Stored items from a collection:
________________

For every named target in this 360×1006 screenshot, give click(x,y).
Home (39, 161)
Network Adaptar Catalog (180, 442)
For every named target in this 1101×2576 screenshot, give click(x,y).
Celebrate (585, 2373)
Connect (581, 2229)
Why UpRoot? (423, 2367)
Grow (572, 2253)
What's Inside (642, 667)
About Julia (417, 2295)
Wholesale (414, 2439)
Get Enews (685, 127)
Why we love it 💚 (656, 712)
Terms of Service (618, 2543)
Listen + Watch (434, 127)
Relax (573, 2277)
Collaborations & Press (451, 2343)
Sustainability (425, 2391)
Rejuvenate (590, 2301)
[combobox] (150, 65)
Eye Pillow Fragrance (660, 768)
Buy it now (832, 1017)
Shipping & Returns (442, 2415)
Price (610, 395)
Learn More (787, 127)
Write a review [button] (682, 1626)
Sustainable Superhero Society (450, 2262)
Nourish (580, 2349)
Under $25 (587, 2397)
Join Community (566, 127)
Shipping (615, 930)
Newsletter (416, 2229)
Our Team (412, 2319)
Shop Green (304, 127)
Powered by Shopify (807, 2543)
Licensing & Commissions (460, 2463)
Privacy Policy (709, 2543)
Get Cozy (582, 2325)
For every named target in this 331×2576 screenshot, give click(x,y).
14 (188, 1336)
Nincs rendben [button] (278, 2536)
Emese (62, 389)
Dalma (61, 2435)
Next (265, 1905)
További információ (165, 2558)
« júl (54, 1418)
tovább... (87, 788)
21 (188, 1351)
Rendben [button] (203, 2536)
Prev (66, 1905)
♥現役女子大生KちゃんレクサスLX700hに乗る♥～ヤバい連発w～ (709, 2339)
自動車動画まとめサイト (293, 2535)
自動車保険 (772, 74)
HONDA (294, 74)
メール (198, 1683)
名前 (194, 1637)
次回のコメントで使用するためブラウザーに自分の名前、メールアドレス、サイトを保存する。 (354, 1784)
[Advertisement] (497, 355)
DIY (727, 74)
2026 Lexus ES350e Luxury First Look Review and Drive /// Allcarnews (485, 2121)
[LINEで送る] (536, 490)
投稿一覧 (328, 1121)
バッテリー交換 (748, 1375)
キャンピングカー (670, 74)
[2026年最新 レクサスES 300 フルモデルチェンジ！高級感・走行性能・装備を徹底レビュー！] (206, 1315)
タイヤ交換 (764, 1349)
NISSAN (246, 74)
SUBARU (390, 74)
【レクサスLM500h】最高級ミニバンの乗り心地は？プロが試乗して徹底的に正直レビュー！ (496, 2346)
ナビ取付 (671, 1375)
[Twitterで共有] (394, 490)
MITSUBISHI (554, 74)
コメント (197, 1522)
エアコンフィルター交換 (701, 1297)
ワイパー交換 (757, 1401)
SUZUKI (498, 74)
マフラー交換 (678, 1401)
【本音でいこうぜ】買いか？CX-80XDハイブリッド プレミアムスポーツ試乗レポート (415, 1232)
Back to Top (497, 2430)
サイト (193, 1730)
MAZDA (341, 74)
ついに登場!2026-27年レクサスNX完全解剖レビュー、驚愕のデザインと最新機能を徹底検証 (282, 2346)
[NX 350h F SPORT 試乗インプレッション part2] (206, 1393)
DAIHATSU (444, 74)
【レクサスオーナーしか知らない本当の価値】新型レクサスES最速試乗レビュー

________________

§ **AIM OF THE EXERCISE**:
All that is wanted is an exact copy of the lines above from the one with "[LINEで送る] (536, 490)" through the one with "マフラー交換 (678, 1401)", with both ends included.

§ **SOLUTION FOR THIS EXERCISE**:
[LINEで送る] (536, 490)
投稿一覧 (328, 1121)
バッテリー交換 (748, 1375)
キャンピングカー (670, 74)
[2026年最新 レクサスES 300 フルモデルチェンジ！高級感・走行性能・装備を徹底レビュー！] (206, 1315)
タイヤ交換 (764, 1349)
NISSAN (246, 74)
SUBARU (390, 74)
【レクサスLM500h】最高級ミニバンの乗り心地は？プロが試乗して徹底的に正直レビュー！ (496, 2346)
ナビ取付 (671, 1375)
[Twitterで共有] (394, 490)
MITSUBISHI (554, 74)
コメント (197, 1522)
エアコンフィルター交換 (701, 1297)
ワイパー交換 (757, 1401)
SUZUKI (498, 74)
マフラー交換 (678, 1401)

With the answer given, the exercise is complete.